Smell is one of the primary human senses. It evokes memories and enhances perception. Admittedly, the enjoyment of our lakes and lagoons depends not only on how they look but also how they smell.
Estuaries have a distinct smell - the most common is caused by sulphate in the surrounding soil, wetlands, streams, and the lake's bed. These ecosystems perform a vital biological role, acting like 'sinks' for nutrients and sediments. They work like a sieve - everything that gets washed into the estuary falls to the bottom. Many microscopic organisms feed at the lowest part of the lakes, breaking down and recycling organic material, which result in chemical reactions between the sediments and the lake’s water.

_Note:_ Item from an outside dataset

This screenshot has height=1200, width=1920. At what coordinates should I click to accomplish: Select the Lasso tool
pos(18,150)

Usually, there is a healthy balance between the aerobic microbes that use oxygen in their chemical reactions and the anaerobic ones that don't need oxygen. In this case, the overall smell is minimal. When too much organic material comes in, the aerobic microbes can't cope, and the anaerobic bacteria take over. While this is a noble undertaking, they work slowly, releasing hydrogen sulphide, a gas smelling of rotten eggs. Closer to urban areas where runoff is very rich in nutrients, decomposition becomes a dominant process, and the smell gets overpowering.
The worst affected sediments are called black ooze. You can find them in isolated pockets around the shores of Tuggerah Lakes. Here, the development is dense with a lot of direct stormwater coming in, and the shoreline is shielded from the wind and wave energy. Organic sediments - the precursor to ooze - are also found around the lake's shores. They are widespread in the most urbanised part of the catchment, around Tumbi Umbi, Berkeley Vale, Chittaway Bay and Gorokan.

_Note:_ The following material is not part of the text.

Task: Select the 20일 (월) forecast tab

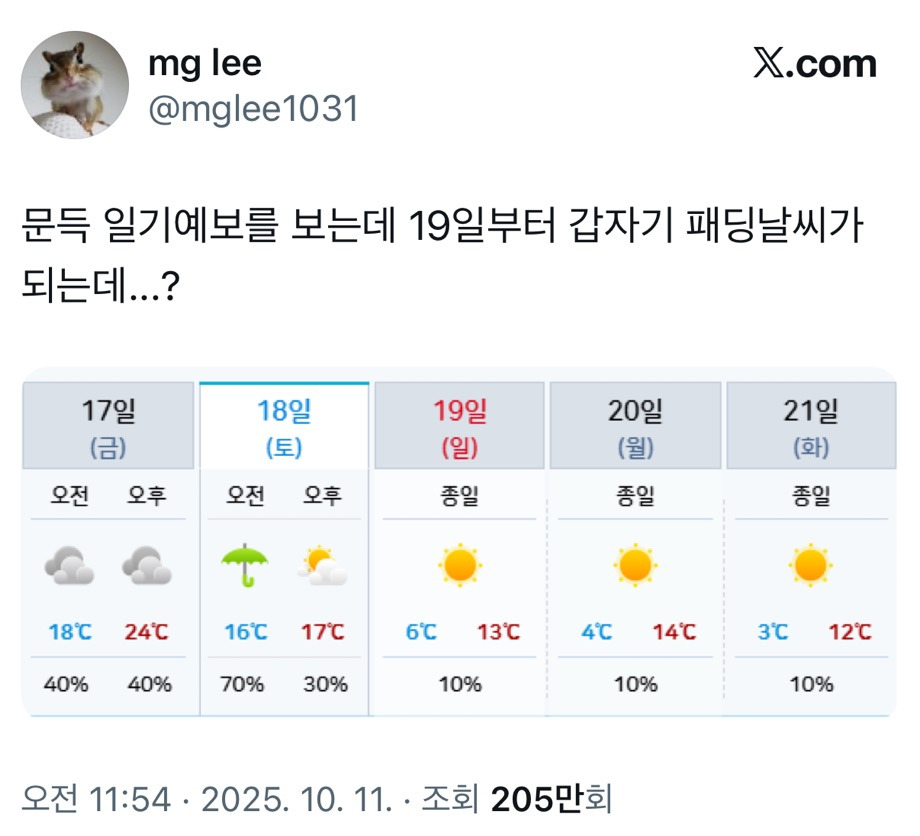Action: click(x=635, y=426)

Proper management of nearshore water is complex. It involves improving the quality of water from the catchment and supporting natural circulation patterns. The estuary also needs time to recover from past impacts.
Council has been working steadily on the stormwater upgrades, taking care of saltmarsh and wetland rehabilitation, foreshore protection and wrack collection. Still, we must understand that maintaining the quality of water in our lakes is an ongoing effort, and - as with all efforts - can take time.